Oops, I Did It Again. The Allure & Danger of Pleasing Others.
How I learned to prioritize my own agenda before others

I just couldn’t help myself, throughout graduate school, and into my early career, I constantly throw myself to fulfill others’ Wishlists while putting my own agenda on hold. While it is commendable aiding others, especially my peers, advisers, or supervisors, excessive dedication to every cry for help can derail us from our own agenda and goals.
We ought to recognize our limited bandwidth and learn to prioritize our own tasks prior to helping others with theirs.
Similar to the scenario of an airplane depressurization, if you run out of oxygen yourself, you can’t help others with theirs.
I always had difficulty turning down personal requests, whether they are coming from advisers, mentors, managers, friends, or families. I got the worst of it in graduate school. As a young research assistant, I wasn’t inclined to turn down a favor from my “boss”. In my mind, I created a false perception that “He who denies the request of those who dictate the success of his research is a fool”. Sadly, this mentality lasted my entire graduate school and contributed to the deceivingly noble devotion of nights and weekends in the laboratory.

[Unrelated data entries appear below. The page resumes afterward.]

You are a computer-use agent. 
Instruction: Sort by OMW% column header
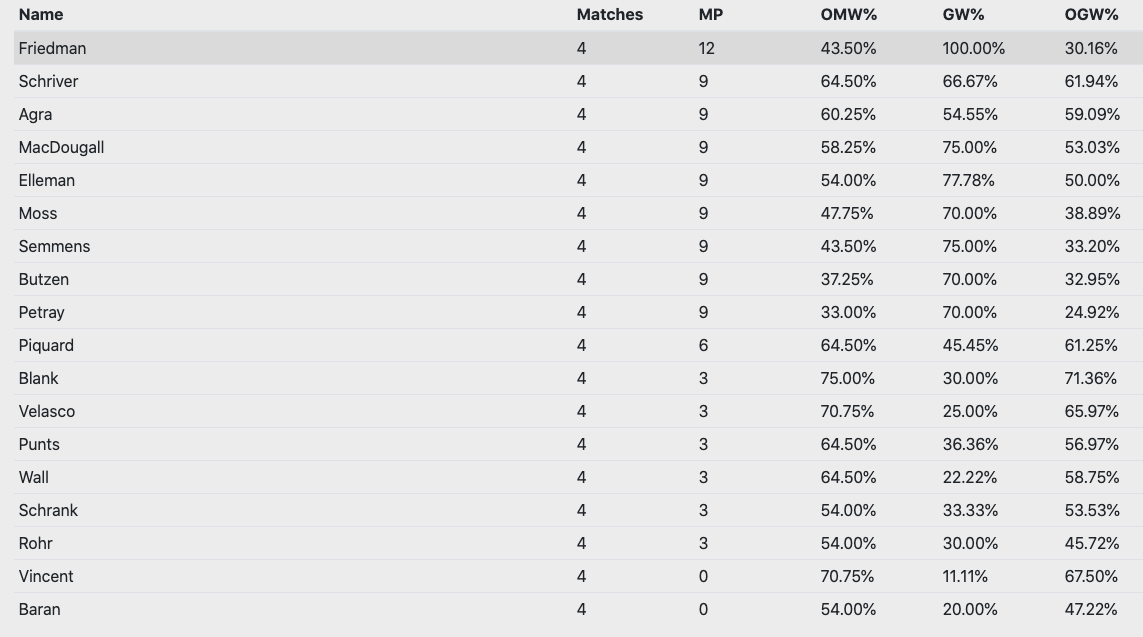(x=847, y=15)
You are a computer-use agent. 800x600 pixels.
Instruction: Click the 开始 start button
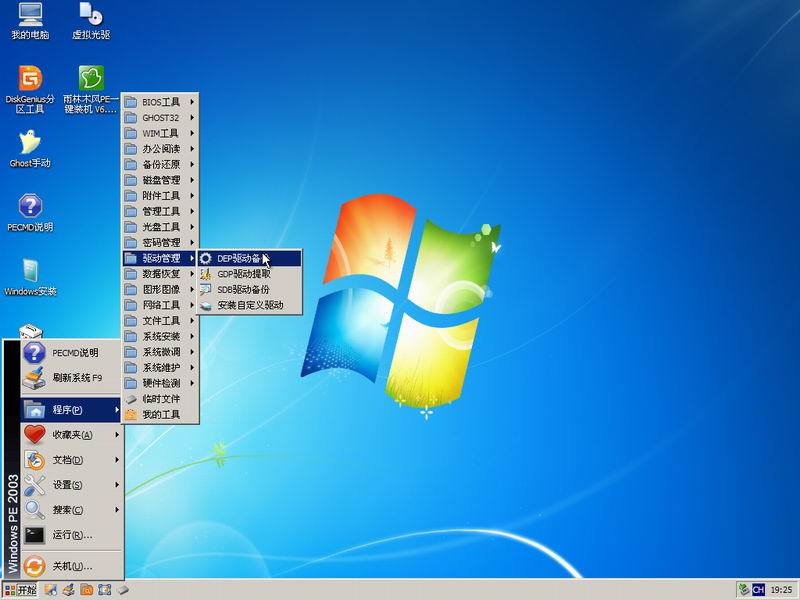click(x=19, y=590)

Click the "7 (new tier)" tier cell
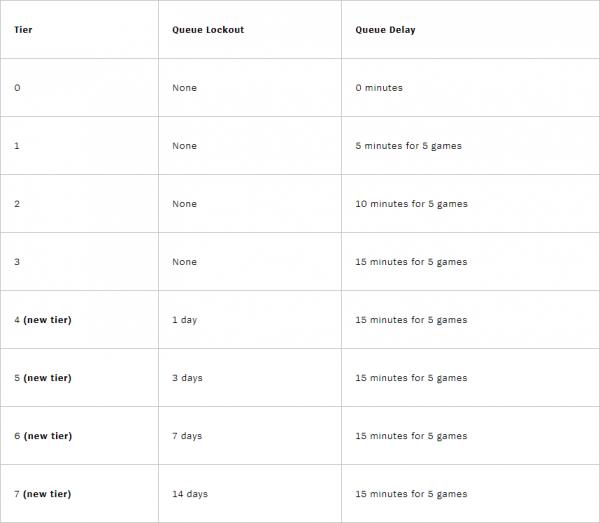tap(43, 494)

There was never a shortage of requests from everyone I know. Over time, I became the “go-to guy” for all things big or small, vital or trivial. It felt wonderfully addictive to be needed, and such a confidence boost in an environment where a pat-on-the-back was hard to earn. Surely, my “boss” factored all my extra contributions into my research performance evaluation.
Well, he never did. They Never do.
Everything I did outside of the core job description was out of my own will, my own time, and my own bandwidth.

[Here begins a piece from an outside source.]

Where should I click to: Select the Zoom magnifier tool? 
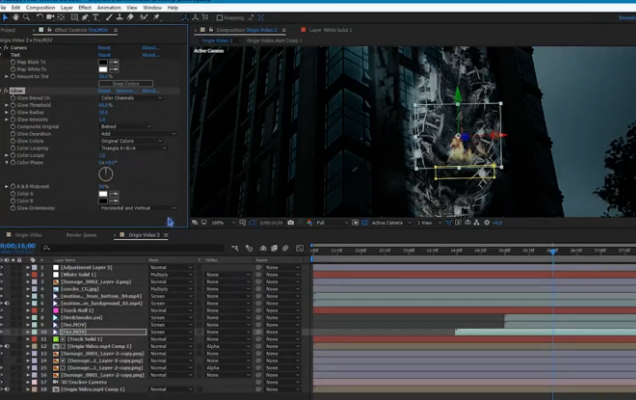point(28,17)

Yet, I continued to oblige to every request, unwilling to be on anyone’s bad side and kept on siphoning that false sense of self-satisfaction.
Even after becoming a young scientist in the industry, I continued to carry this mentality of thinking what I do for others would surely add to my own advancement, and so, I continued to suffer silently for helping others meet their deadlines while missing my own.
It wasn’t until my wife became pregnant and needed more of my attention and care, that I realized how thin I had stretched myself. I was working non-stop, first at work and then at home. I didn’t have time to socialize, I worked on the weekends to catch up on missed work. I spent time with families like tasks on a checklist, eager to move on to the next. While my wife was giving birth, I was still finishing up a work report. I was drained on all fronts, physically and mentally.
Worst of it all, at the end of the day, my pay was the same, there were no bonuses, no promotion, no meaningful accolades, just a false sense of self accomplishments at the expense of my own health and quality time with family.
It wasn’t until my daughter’s first cry and that beautiful eyes looking into mine, did I realize I was close to being burned-out, and that I must re-evaluate my priorities in life.
While holding my daughter close, with her tiny fingers grabbing tightly onto mine. I awoke and promised myself that they ought to be the priority in my life.
We aren’t supermen/women, each of us has limits, we must prioritize our limited bandwidth to do what matters the most. We must stop trying to please others without impactful returns. Ultimately, it is really the assigned work that speaks loudest for us.
May my personal story help you better prioritize what is important in life.